Odpowiedzieli Mu uczniowie: „Widzisz, że tłum zewsząd Cię ściska, a pytasz:
«Kto się Mnie dotknął?»” On jednak rozglądał się, by ujrzeć tę, która to
uczyniła. Wtedy kobieta przyszła zalękniona i drżąca, gdyż wiedziała, co się z
nią stało, upadła przed Nim i wyznała Mu całą prawdę. On zaś rzekł do niej:
„Córko, twoja wiara cię ocaliła, idź w pokoju i bądź uzdrowiona ze swej
dolegliwości”. Gdy On jeszcze mówił, przyszli ludzie od przełożonego synagogi i
donieśli: „Twoja córka umarła, czemu jeszcze trudzisz Nauczyciela?” Lecz Jezus
słysząc, co mówiono, rzekł przełożonemu synagogi: „Nie bój się, wierz tylko”. I
nie pozwolił nikomu iść z sobą z wyjątkiem Piotra, Jakuba i Jana, brata
Jakubowego.
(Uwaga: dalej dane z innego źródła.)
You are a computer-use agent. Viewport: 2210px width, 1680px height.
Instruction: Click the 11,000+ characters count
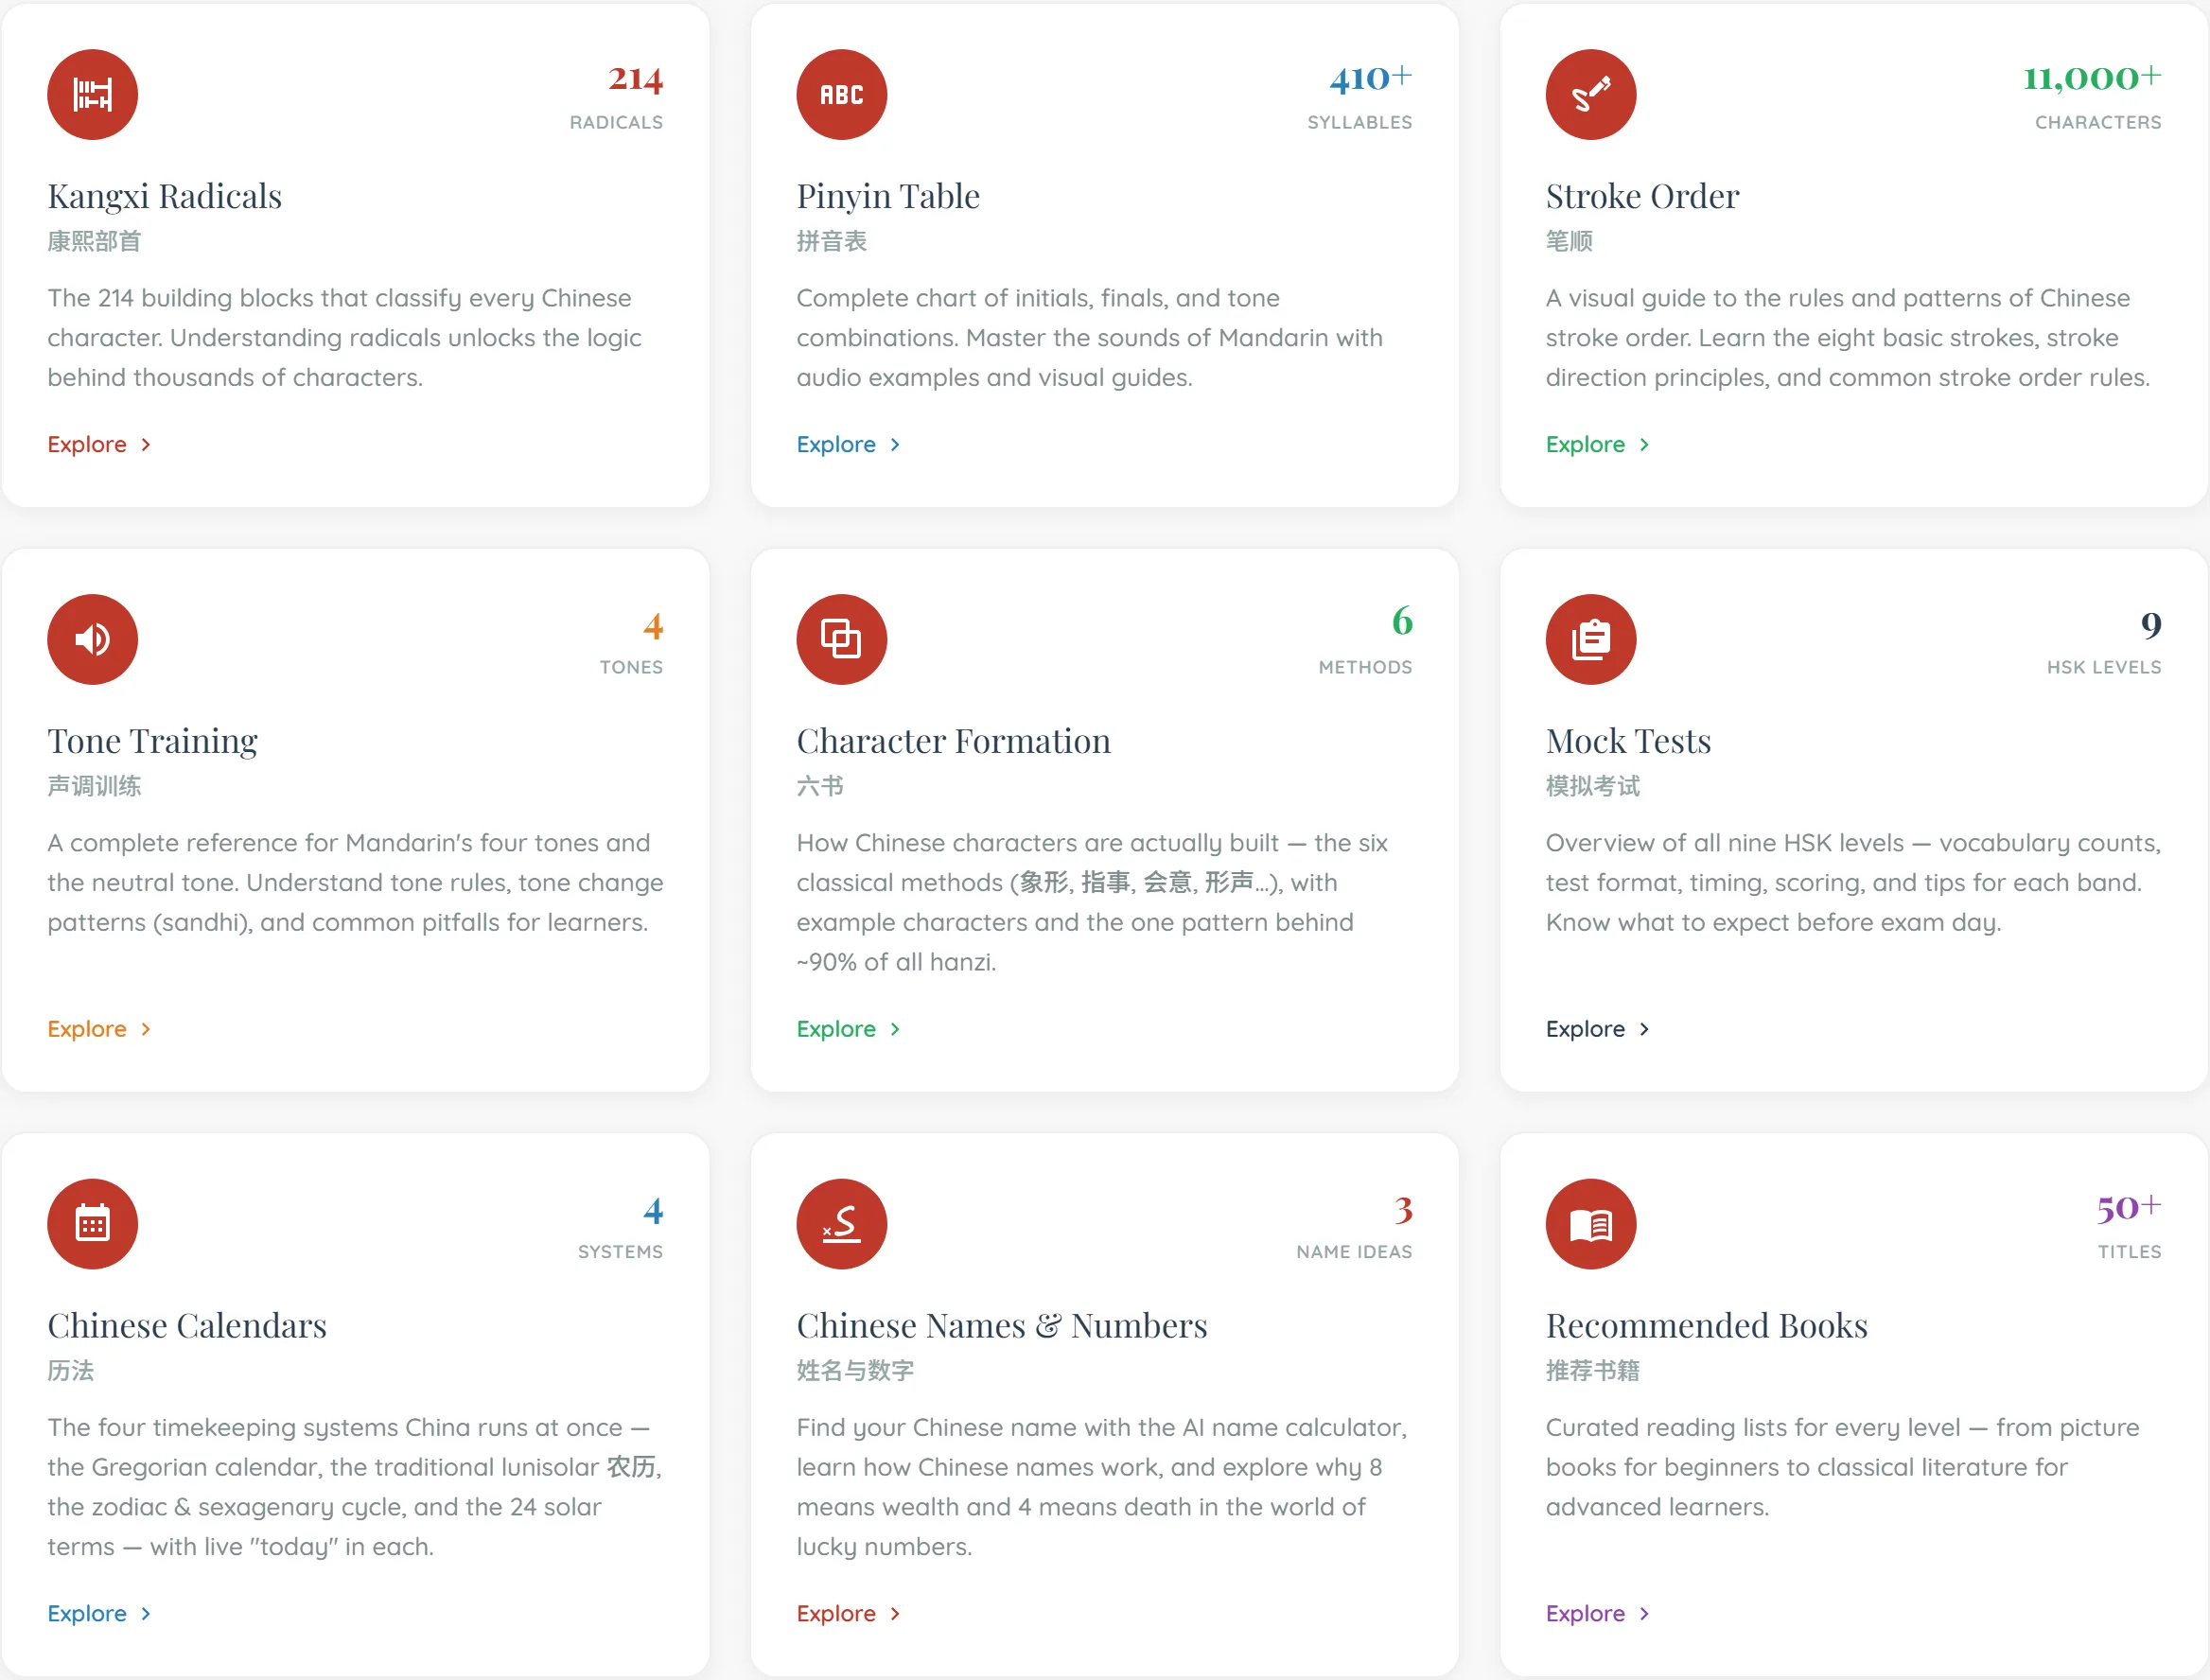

Tak przyszli do domu przełożonego synagogi. Wobec zamieszania,
płaczu i głośnego zawodzenia wszedł i rzekł do nich: „Czemu robicie zgiełk i
płaczecie? Dziecko nie umarło, tylko śpi”. I wyśmiewali Go. Lecz On odsunął
wszystkich, wziął z sobą tylko ojca, matkę dziecka oraz tych, którzy z Nim
byli, i wszedł tam, gdzie dziecko leżało. Ująwszy dziewczynkę za rękę, rzekł do
niej: „Talitha kum”, to znaczy: „Dziewczynko, mówię ci, wstań”. Dziewczynka
natychmiast wstała i chodziła, miała bowiem dwanaście lat. I osłupieli wprost
ze zdumienia. Przykazał im też z naciskiem, żeby nikt o tym nie wiedział, i
polecił, aby jej dano jeść.
KOMENTARZ
Można iść za Jezusem, można być zewnętrznie
tak bardzo blisko Jego osoby, że aż cisnąć się na Niego i zarazem nie mieć w
sobie wiary w Jego moc. Owa kobieta cierpiąca na krwotok znajduje się w wielkim
tłumie ludzi i pozornie zdaje się być w niego wtopiona. Jednakże w
rzeczywistości jest ona zupełnie inna, ponieważ w przeciwieństwie do reszty
posiada w sobie wiarę w moc Jezusa: „żebym
się choć Jego płaszcza dotknęła, a będę zdrowa”. Podchodzi więc od tyłu i
dotyka się płaszcza Chrystusa. Pan Jezus odczuł wówczas, że moc wyszła od
Niego. To jej wiara „wyciąga” od Niego
łaskę i zostaje uzdrowiona. Być może owej kobiecie to by wystarczyło, ale Syn
Boży nie chce, aby odeszła ona od Niego jedynie z darem uzdrowienia ciała, nie doświadczywszy
spotkania z Nim twarzą w twarz, nie poznawszy Jego prawdziwego oblicza. Pan rozgląda się i szuka wzrokiem tej,
która się Go dotknęła, pyta o nią uczniów. Bóg pragnie abyśmy biorąc od Niego
łaski nie zatrzymywali się jedynie na nich, ale dostrzegli na sobie Jego
miłujące spojrzenie, poznali Jego oblicze i poczuli się kochani w całej
prawdzie o nas samych. Bóg nie tylko
pragnie nas obdarowywać, lecz chce się z nami prawdziwie spotkać, chce wejść z
nami w dialog. Kobieta przechodzi więc od tyłu do przodu i oddaje Mu
pokłon. Jest drżąca i zalękniona, jak każdy kto doświadczył na sobie Bożego
działania. Doświadczenie w swym życiu mocy
Boga, dla którego nie ma rzeczy niemożliwych, przyprawia każdego o drżenie, bo
nie czuje się on godny tak wielkiego miłosierdzia. Pan wskazuje jednak
wyraźnie, że jej uzdrowienie jest owocem jej wielkiej wiary.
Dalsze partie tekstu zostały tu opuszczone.